1.11 The final contribution by Jo Armstrong, ‘Beyond ‘Juggling’ and’ Flexibility’: Classed and Gendered Experiences of Combining Employment and Motherhood’, draws the special issue to a close by calling for the need to move beyond popular notions of ‘work-life balance’ and ‘juggling’. Armstrong argues that instead more attention needs to focus upon how women’s experiences of motherhood and paid employment are intimately connected with issues of class, gender, sexuality and ethnicity. Her study highlights the complexities of such processes and the need to consider how these shift over the life course. Drawing upon Bourdieu, Armstrong suggests that the different trajectories that individual’s experience are linked to access to different forms of capital.

1.12 Taken together these contributions offer a variety of small-scale empirically based case studies and a more theoretically informed piece that address the dynamics and complexities of social change, with important implications for our understanding of intimacy and families in the 21st Century. They suggest that an analysis of past and current trends is necessary in order to develop informed reflection about likely future patterns. We hope these papers will open up renewed debate about the challenges and opportunities presently facing the discipline and thank the contributors for making this such a stimulating collection.

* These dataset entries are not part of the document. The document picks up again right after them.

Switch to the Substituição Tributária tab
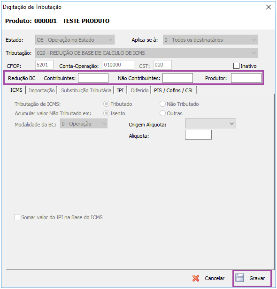Screen dimensions: 277x289 tap(86, 90)
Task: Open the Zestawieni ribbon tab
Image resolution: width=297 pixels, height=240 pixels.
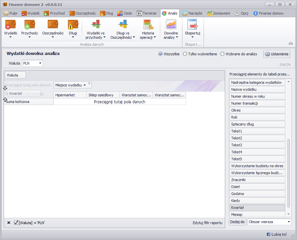Action: coord(219,13)
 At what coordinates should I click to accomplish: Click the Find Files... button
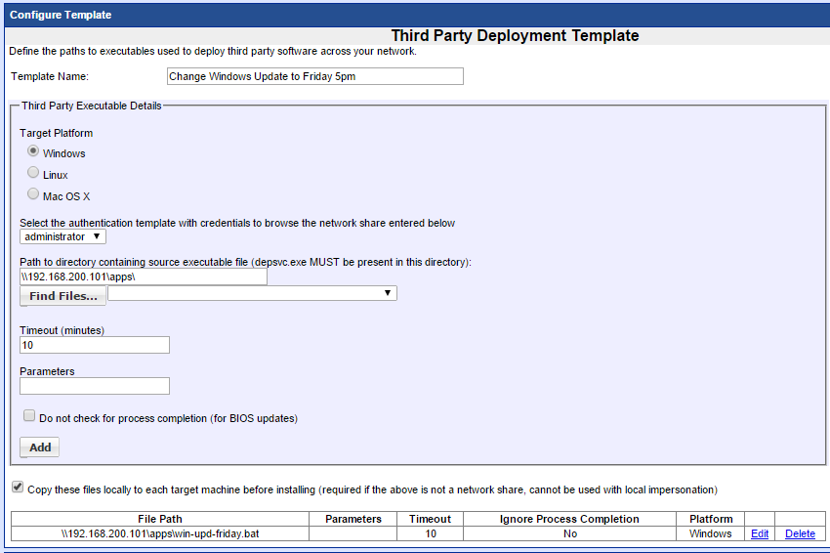click(62, 295)
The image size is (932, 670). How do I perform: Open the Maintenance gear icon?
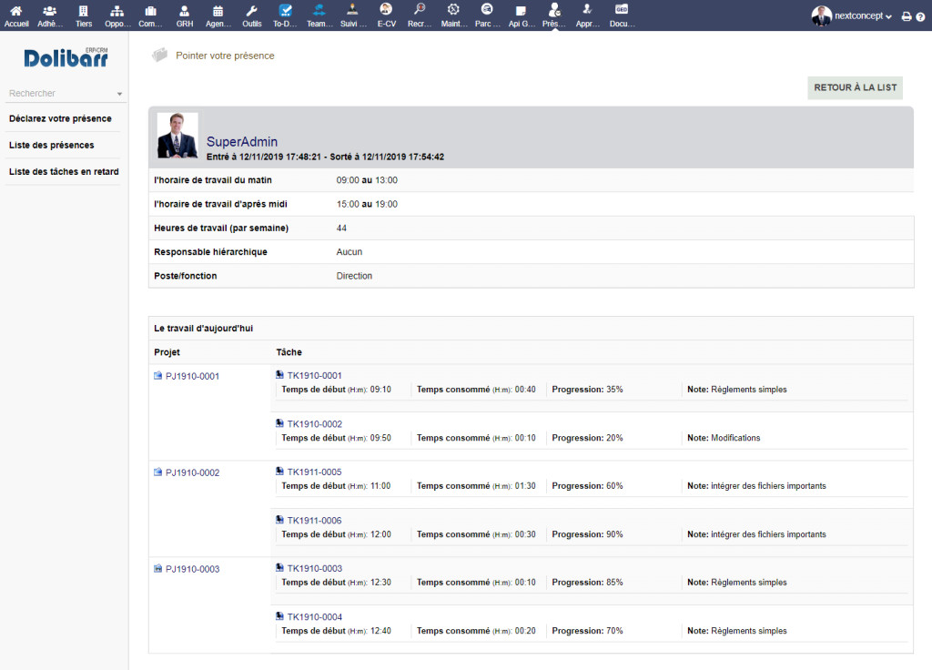[x=453, y=11]
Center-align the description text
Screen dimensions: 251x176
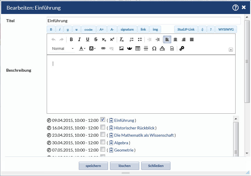[x=175, y=40]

Dr Alison Anderson (Reader in Sociology, University of Plymouth) and
Professor Elizabeth Ettorre (Professor of Sociology, University of Plymouth)


BECK, U. (1992) Risk Society: Towards a New Modernity. London: Sage.

LUPTON, D. (1999) Theorising Risk and Culture. Cambridge: Cambridge University Press.

MILES, S. (2001) Youth Lifestyles in a Changing World. London: Routledge.

PEARSON, A. (2002) I Don’t Know How She Does it: The Life of Kate Reddy, Working Mother. London: Chatto and Windus.

SMART, C. NEALE, B. and WADE, A. (2001) The Changing Experience of Childhood: Families and Divorce. Cambridge : Polity Press

WILKINSON, I. (2001) Anxiety in a Risk Society. London: Routledge.

WILLIAMS, F. (2004) Rethinking Families. London: Calouste Gulbenkian Foundation.